Hatteras could not resist the force of the tempest; but without yielding to it, he brought the boat about in the wind, which was blowing with fearful violence. Every now and then the launch leaned to one side, so that almost her whole keel was exposed; still she obeyed her rudder, and rose like a stumbling horse which his rider brings up by spur and reins. Hatteras, with his hair flying and his hand on the tiller, seemed to be part of the boat, like horse and man at the time of the centaurs. Suddenly a terrible sight presented itself to their eyes. Within less than ten fathoms a floe was balancing on the waves; it fell and rose like the launch, threatening in its fall to crush it to atoms.

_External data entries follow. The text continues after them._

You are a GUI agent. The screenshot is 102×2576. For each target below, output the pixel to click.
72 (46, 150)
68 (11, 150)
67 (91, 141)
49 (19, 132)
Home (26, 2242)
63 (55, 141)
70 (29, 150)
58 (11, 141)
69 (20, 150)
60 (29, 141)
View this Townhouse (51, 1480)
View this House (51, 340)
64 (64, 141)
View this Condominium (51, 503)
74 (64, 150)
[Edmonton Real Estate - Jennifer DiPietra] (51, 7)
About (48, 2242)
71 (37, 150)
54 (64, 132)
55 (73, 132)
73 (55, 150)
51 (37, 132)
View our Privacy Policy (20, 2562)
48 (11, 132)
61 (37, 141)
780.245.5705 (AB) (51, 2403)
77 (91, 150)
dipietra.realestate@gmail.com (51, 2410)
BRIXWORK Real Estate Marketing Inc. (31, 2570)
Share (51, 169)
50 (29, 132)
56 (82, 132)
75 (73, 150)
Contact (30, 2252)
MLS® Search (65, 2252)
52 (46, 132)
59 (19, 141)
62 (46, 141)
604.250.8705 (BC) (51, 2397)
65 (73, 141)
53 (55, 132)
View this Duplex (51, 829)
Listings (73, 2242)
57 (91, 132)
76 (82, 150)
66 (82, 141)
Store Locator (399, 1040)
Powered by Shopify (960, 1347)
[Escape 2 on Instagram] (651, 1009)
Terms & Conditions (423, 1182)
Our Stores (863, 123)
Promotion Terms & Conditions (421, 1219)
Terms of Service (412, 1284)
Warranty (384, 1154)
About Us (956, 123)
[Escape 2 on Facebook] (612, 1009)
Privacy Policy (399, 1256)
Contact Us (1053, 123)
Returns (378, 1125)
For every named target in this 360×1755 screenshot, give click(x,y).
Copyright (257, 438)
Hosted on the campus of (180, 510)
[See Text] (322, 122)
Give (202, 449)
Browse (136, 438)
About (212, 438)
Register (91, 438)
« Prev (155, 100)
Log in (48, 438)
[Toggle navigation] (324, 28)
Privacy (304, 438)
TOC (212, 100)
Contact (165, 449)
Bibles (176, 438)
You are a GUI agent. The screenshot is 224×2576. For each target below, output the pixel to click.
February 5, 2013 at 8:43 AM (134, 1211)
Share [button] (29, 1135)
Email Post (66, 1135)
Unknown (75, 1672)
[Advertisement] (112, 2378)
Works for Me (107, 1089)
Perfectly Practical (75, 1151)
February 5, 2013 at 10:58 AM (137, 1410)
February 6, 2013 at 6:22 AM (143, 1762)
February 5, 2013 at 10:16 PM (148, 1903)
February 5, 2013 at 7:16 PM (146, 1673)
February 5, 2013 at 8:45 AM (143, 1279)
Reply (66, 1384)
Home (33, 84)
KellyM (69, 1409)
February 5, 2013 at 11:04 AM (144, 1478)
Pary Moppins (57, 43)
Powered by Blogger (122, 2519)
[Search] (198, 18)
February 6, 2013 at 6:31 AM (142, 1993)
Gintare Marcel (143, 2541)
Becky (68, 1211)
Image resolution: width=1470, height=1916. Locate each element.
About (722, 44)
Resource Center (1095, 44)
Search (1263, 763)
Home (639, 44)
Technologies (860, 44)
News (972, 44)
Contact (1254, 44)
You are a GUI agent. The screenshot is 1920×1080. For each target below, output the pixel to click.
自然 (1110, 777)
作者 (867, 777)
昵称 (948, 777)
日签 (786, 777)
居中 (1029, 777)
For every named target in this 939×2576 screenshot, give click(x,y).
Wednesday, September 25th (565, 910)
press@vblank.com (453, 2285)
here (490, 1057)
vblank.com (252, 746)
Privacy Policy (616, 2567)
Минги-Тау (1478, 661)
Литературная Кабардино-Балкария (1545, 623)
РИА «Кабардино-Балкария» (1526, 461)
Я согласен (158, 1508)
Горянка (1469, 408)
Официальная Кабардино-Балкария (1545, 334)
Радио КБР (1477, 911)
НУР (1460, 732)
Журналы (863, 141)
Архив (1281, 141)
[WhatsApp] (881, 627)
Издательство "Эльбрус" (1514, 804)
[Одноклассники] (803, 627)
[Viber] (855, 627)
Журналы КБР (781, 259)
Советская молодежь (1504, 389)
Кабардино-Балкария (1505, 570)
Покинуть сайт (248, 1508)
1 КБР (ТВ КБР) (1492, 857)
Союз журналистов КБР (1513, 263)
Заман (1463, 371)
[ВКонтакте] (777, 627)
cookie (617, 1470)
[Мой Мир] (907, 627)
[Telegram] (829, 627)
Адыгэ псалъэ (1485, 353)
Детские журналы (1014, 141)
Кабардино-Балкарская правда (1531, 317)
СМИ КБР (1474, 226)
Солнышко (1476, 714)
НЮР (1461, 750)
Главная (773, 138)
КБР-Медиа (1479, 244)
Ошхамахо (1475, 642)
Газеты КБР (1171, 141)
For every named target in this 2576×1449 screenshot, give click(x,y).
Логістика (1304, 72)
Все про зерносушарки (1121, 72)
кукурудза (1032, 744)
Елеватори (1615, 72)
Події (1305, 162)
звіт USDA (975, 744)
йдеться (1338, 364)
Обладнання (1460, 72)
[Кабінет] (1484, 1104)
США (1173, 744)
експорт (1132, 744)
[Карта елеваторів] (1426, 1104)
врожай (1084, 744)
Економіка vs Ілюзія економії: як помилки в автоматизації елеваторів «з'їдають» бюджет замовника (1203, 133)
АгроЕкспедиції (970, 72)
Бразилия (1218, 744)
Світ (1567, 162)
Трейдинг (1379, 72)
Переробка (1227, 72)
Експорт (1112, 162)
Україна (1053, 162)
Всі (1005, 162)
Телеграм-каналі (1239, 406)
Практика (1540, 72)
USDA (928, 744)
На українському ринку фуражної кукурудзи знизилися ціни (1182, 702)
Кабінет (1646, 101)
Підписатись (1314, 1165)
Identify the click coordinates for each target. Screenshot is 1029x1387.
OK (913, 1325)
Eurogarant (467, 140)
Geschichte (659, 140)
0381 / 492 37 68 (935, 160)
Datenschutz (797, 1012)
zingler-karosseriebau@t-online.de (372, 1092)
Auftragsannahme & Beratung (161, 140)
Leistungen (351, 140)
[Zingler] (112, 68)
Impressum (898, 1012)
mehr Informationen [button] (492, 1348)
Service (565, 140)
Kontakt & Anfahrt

But to this danger of being plunged into the abyss was added another no less terrible; for this drifting floe was covered with white bears, crowded together and wild with terror.

"This drifting floe was covered with white bears, crowded together."

"Bears! bears!" cried Bell, in terror.

And each one gazed with terror. The floe pitched fearfully, sometimes at such an angle that the bears were all rolled together. Then their roars were almost as loud as the tempest; a formidable din arose from the floating menagerie.

If the floe had upset, the bears would have swum to the boat and clambered aboard.

For a quarter of an hour, which was as long as a century, the launch and floe drifted along in consort, twenty fathoms from one another at one moment and nearly running together the next, and at times they were so near to one another, the bears need only have dropped to have got on board. The Greenland dogs trembled from terror; Duke remained motionless. Hatteras and his companions were silent; it did not occur to them to put the helm down and sail away, and they went straight on. A vague feeling, of astonishment rather than terror, took possession of them; they admired this spectacle which completed the struggle of the elements. Finally the floe drifted away, borne by the wind, which the launch was able to withstand, as she lay with her head to the wind, and it disappeared in the mist, its presence being known merely by the distant roaring of the bears.

At that moment the fury of the tempest redoubled; there was an endless unchaining of atmospheric waves; the boat, borne by the waves, was tossed about giddily; her sail flew away like a huge white bird; a whirlpool, a new Maelstrom, formed among the waves; the boat was carried so fast that it seemed to the men as if the rapidly revolving water were motionless. They were gradually sinking down. There was an irresistible power dragging them down and ingulfing them alive. All five arose. They looked at one another with terror. They grew dizzy. They felt an undefinable dread of the abyss! But suddenly the launch arose perpendicularly. Her prow was higher than the whirling waves; the speed with which she was moving hurled her beyond the centre of attraction, and escaping by the tangent of this circumference which was making more than a thousand turns a second, she was hurled away with the rapidity of a cannon-ball.